A thermal arc appeared in ambient air over the liquid during activation process with the consequence of physical and chemical changes. The pH value and the electric conductivity were determined using a pH and conductivity meter, respectively (Xylem Analytics, Weilheim, Germany). The oxidation-reduction potential (ORP) was measured according to DIN 38404-6 [29] using a redox potentiometer (Hach, Düsseldorf, Germany). The nitrite concentration was detected photometrically at a wavelength of 540 nm according to DIN EN 26777 [30]. In this process, nitrite reacts with 4-aminobenzosulphanilamide in the presence of o-phosphoric acid (85% v/v) (Merck Millipore, Darmstadt, Germany) forming diazonium salt which changes in the presence of N-naphthyl-1-2 diaminoethane (Roth, Karlsruhe, Germany) to a red–pink dye. The nitrate concentration was determined against reference concentrations according to DIN 38405 [31]. Ions react with 2,6-dimethylphenol to 4-nitro-2,6-dimethylphenol in which the colour is photometrically determined at 324 nm.

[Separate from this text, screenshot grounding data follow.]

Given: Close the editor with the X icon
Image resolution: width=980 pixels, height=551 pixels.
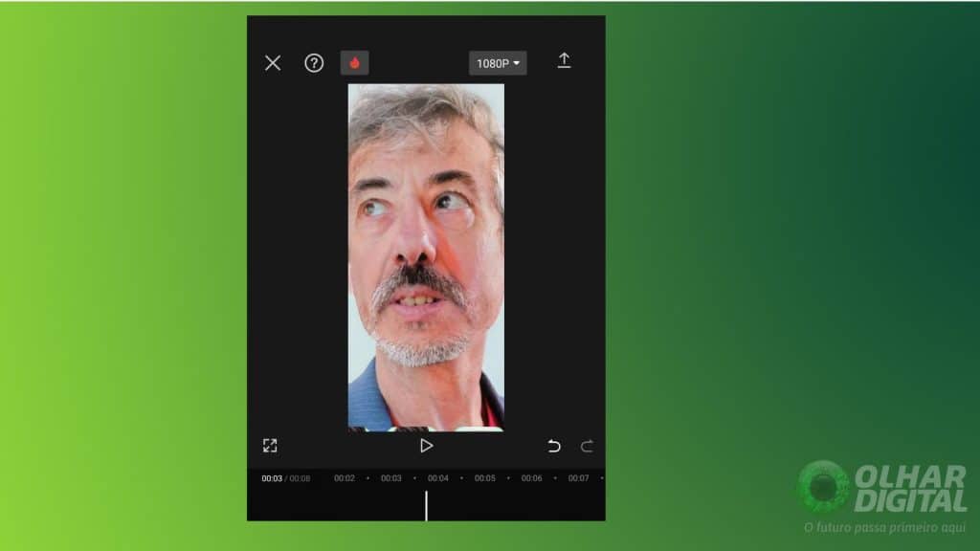Looking at the screenshot, I should coord(273,63).

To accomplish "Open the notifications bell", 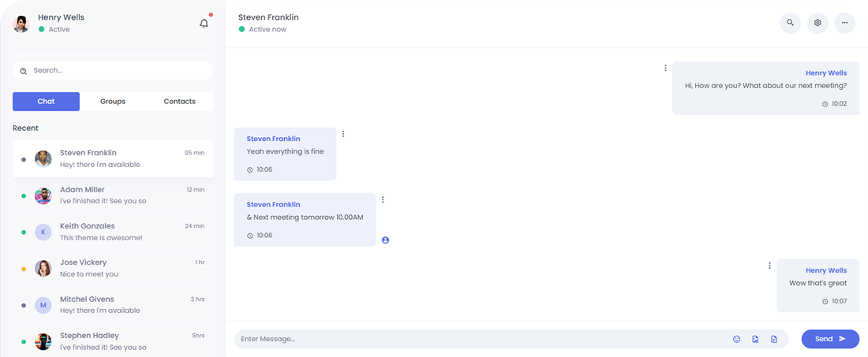I will (x=204, y=24).
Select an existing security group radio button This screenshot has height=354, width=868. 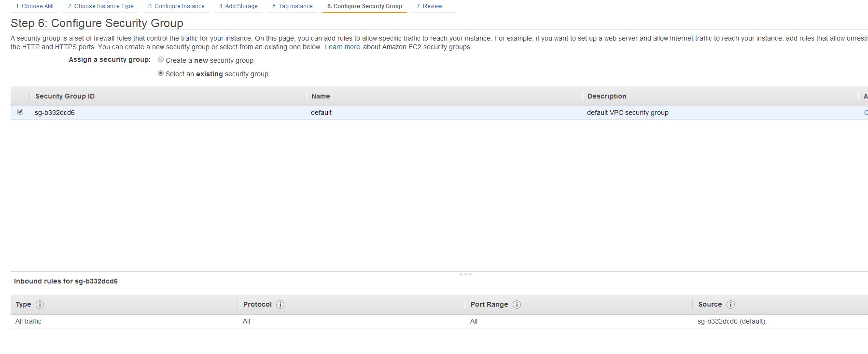click(x=161, y=73)
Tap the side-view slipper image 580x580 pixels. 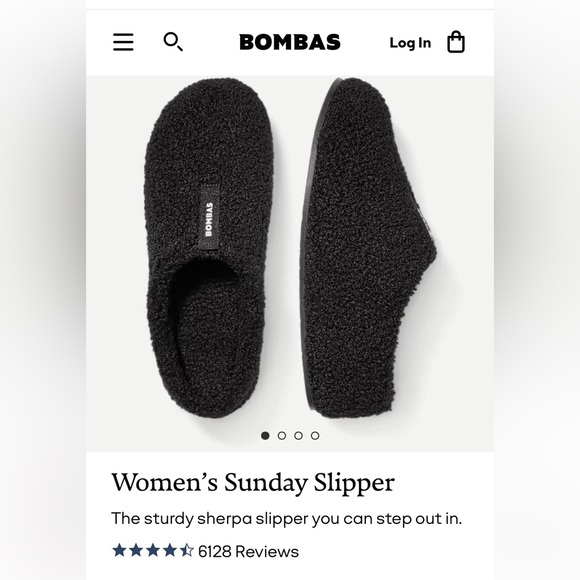pos(369,248)
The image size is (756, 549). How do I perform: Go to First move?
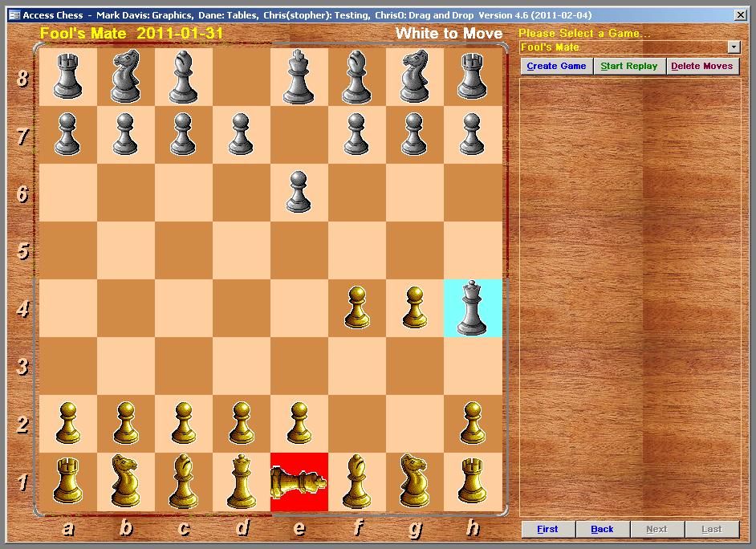click(547, 529)
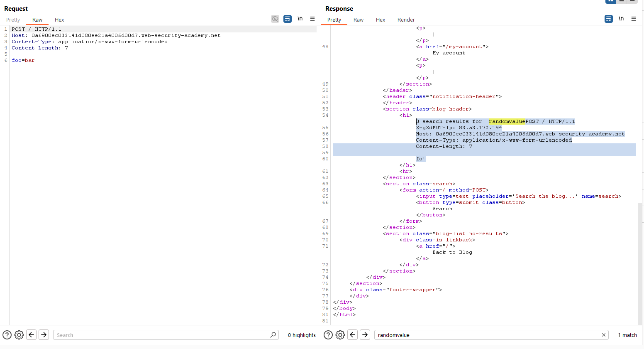This screenshot has height=349, width=644.
Task: Select the Response Raw tab
Action: point(359,20)
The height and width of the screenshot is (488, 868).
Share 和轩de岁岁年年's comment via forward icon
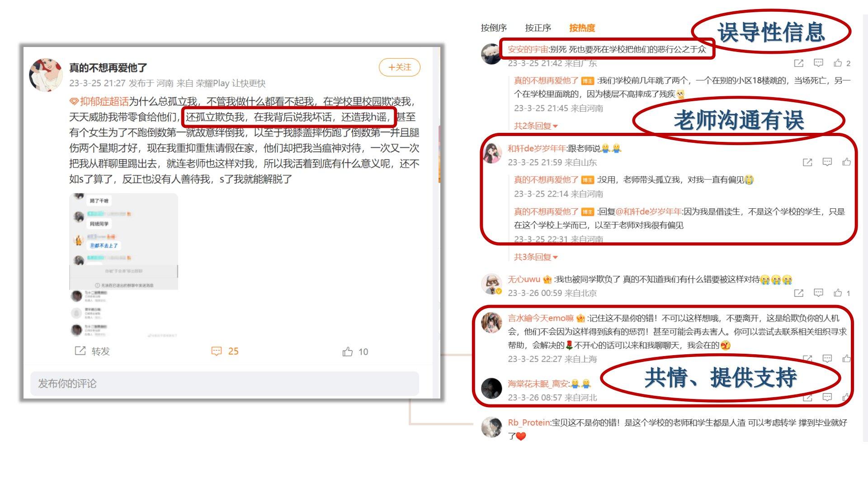point(807,162)
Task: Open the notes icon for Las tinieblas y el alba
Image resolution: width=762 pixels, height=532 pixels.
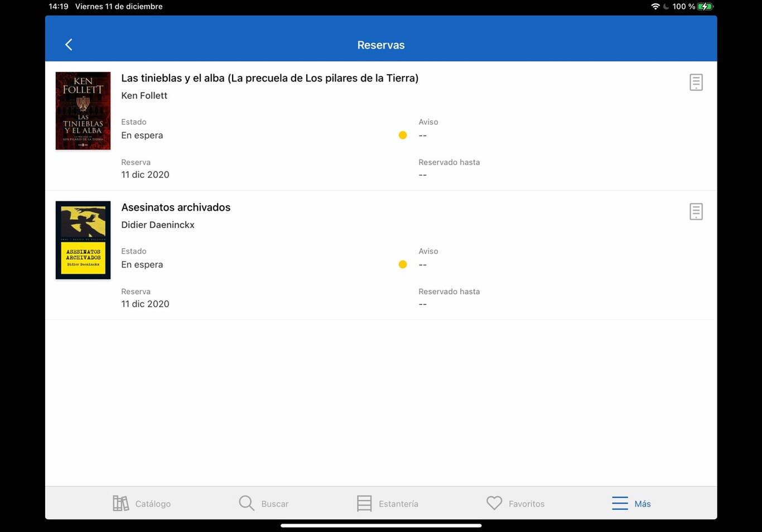Action: [696, 81]
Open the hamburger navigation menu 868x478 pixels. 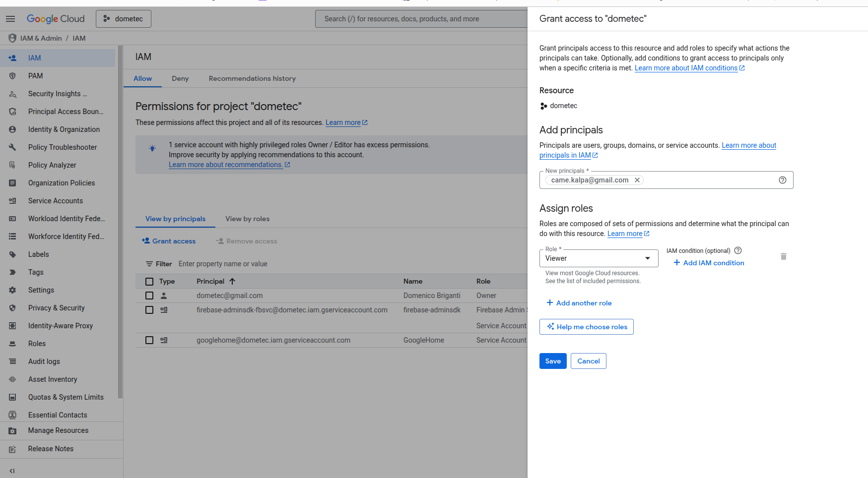click(10, 19)
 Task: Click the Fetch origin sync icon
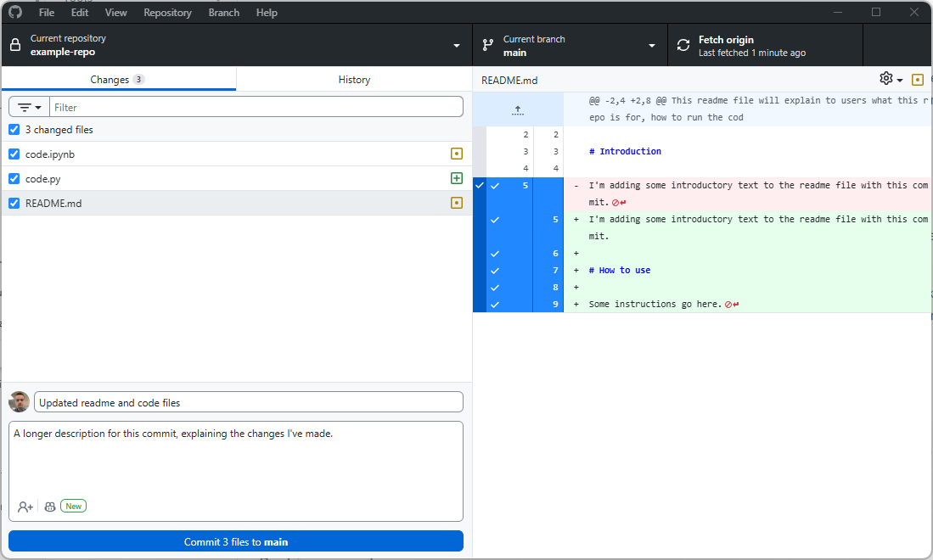coord(683,46)
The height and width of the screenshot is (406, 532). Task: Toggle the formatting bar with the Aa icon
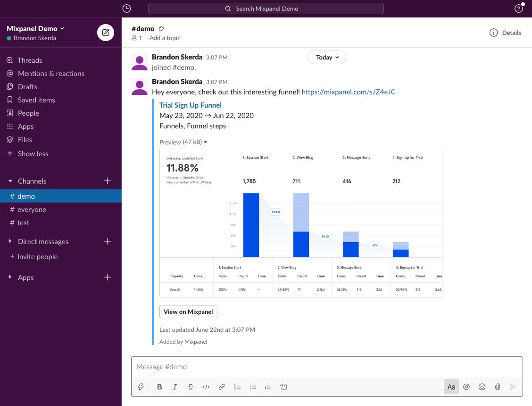tap(451, 387)
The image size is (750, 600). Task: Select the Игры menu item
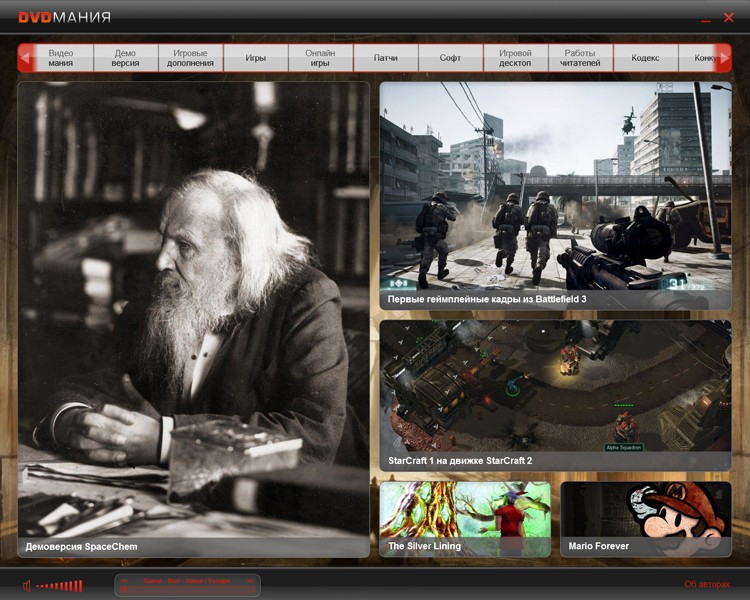[256, 58]
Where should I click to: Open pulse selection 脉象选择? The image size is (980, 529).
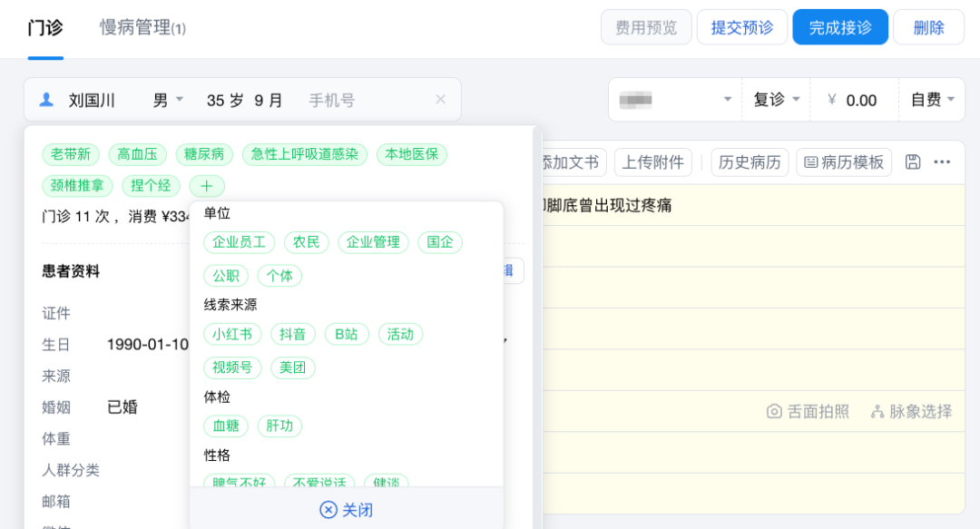911,411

2.4. Treatment of P. aeruginosa with PAL and PAW

P. aeruginosa was sub-cultivated in liquid LB broth (Roth, Karlsruhe, Germany) overnight (approximately 18 h) at 37 °C under shaking conditions (89 rpm). Cells were harvested and washed twice via centrifugation (2500× g, 15 min, 4 °C), prior to adjusting to a density of approximately 108/mL bacteria in saline. PALs were added in the equal volume unit as the cell suspension volume, unless otherwise stated. The mixture was incubated for different periods at room temperature as indicated. The oxidative efficiency reaction of the PALs was terminated by application of a nine-fold volume of neutralization solution comprising 3-L-α-phosphatidylcholine (0.3%), Tween 80 (3%), sodium thiosulfate (0.5%), L-histidine (0.1%), and saponine (3%) (Roth, Karlsruhe, Germany), according to DIN EN 1040 [32] after defined periods as indicated. Aliquots of a 10-µL volume were spotted in ten-fold dilutions as triplicates on LB agar plates followed by incubation at 37 °C for 24 to 48 h. Bacterial survival was analyzed by determination of the count of colony forming units (cfu).
The original cell concentration was confirmed by plating in tenfold serial dilutions without any treatments. Control experiments indicated a high efficiency of the neutralization solution to inactivate the oxidative suspension and proved no effect on the bacterial suspensions itself. The corresponding non-activated liquids were used as negative controls.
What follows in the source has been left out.